Para o conhecido ativista do processo 15+2, da era de José Eduardo dos Santos, a UNITA e o seu líder mostram estar coniventes com a má gestão do país.
“Isso acarreta vidas, quer dizer não se concorda com um banho de sangue do género de uma desobediência civil, mas se concorda com banho de sangue por via de terrorismo de Estado, ou seja, da desgovernação. Quantas pessoas dão entrada aos cemitérios?
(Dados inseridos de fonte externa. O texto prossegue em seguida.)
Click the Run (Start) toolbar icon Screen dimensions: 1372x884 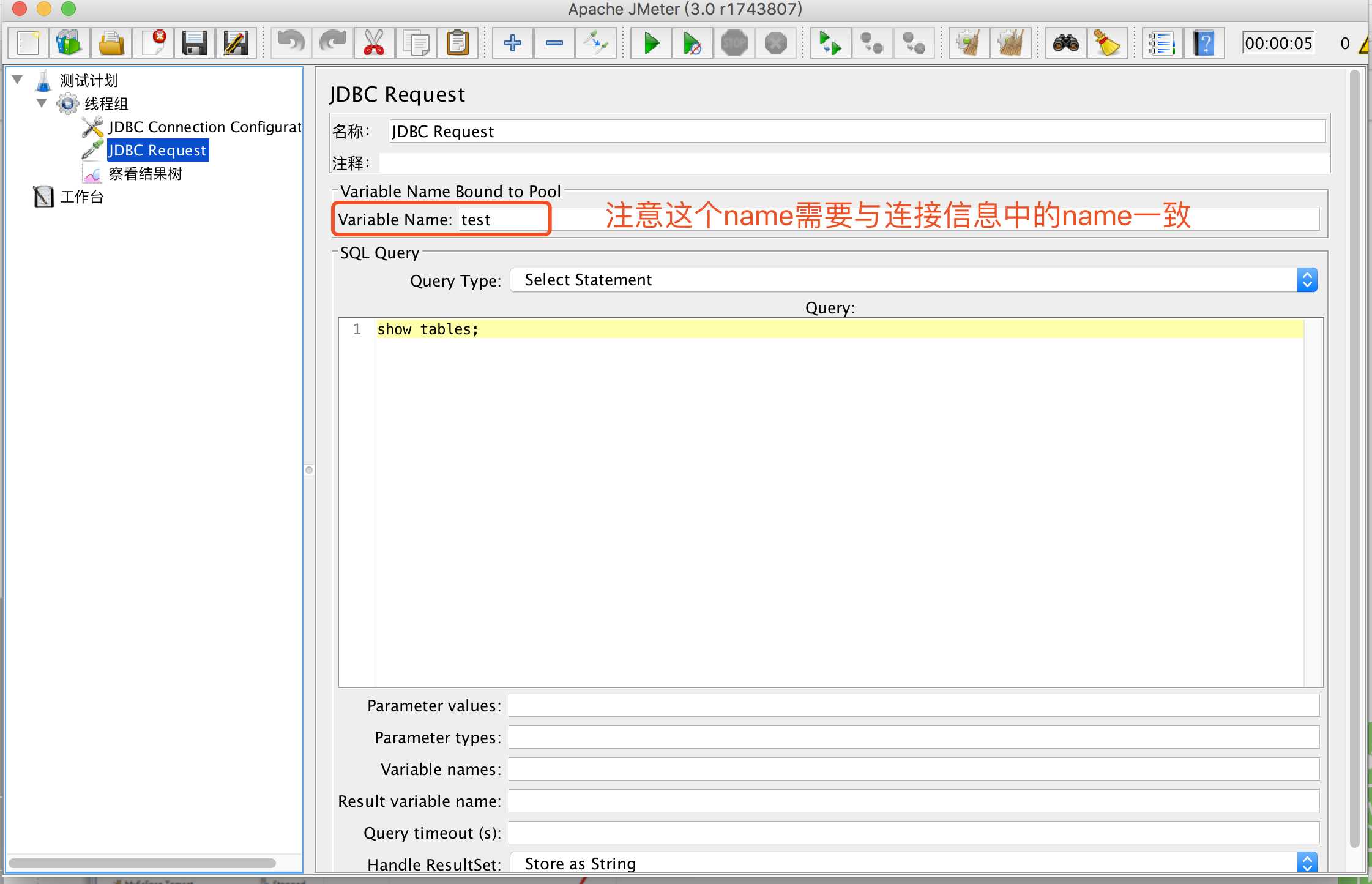coord(650,42)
Os cemitérios recebem cerca de 100 caixões por dia”, criticou.
Caholo, acrescentou: “O povo angolano deve perceber que o MPLA finge ser democrata, a oposição finge ser oposição e a única que não é fingimento é o sofrimento do povo”.
Por outro lado, Fernando Pacheco, conhecido engenheiro agrónomo angolano e ator da sociedade civil, valorizou a presença da UNITA no parlamento, onde elegeu 90 deputados, e no Conselho da República, considerando que a decisão foi a correta.
“Mas, acho que a integração da UNITA foi salutar, na medida em que impede que se entre numa crise de ordem política, creio que neste aspeto a UNITA fez aquilo que deveria fazer”, notou.
O parlamento “é um espaço importante de luta política”, observou Fernando Pacheco, lamentando que, ao logo destes anos, isso nem sempre tenha acontecido, sobretudo por “falta de uma cultura democrática desenvolvida no nosso país”
Segundo o também membro do Observatório Político e Social de Angola (OPSA), o país tem necessidade de ter outros espaços de luta política, não apenas no parlamento ou na rua, mas sobretudo na comunicação social, “que ainda não cumpre o seu papel”.
“Infelizmente, no nosso país, fruto desse défice democrático que ainda temos, a comunicação social não cumpre o seu papel, não desenvolve atividades que permitam o contraditório, o debate, a troca de ideias, essa é uma luta que todas as forças políticas e sociais do país devem manter”, defendeu.
Pacheco saudou também alguma melhoria, que diz notar, nos órgãos de comunicação, sobretudo públicos, que “promovem alguns debates”, admitiu que o novo mandato governamental deverá enfrentar momentos difíceis e lamentou ainda o baixo nível da diversificação da economia e o alto nível de desemprego.
“Nós precisamos, não apenas de bons projetos, mas de capacidade para implementar esses projetos e infelizmente continuamos a ouvir dizer que vamos fazer projetos e quando se fala de projetos, fala-se principalmente do betão, e oiço falar muito pouco de melhoria e reforço das capacidades institucionais”, concluiu.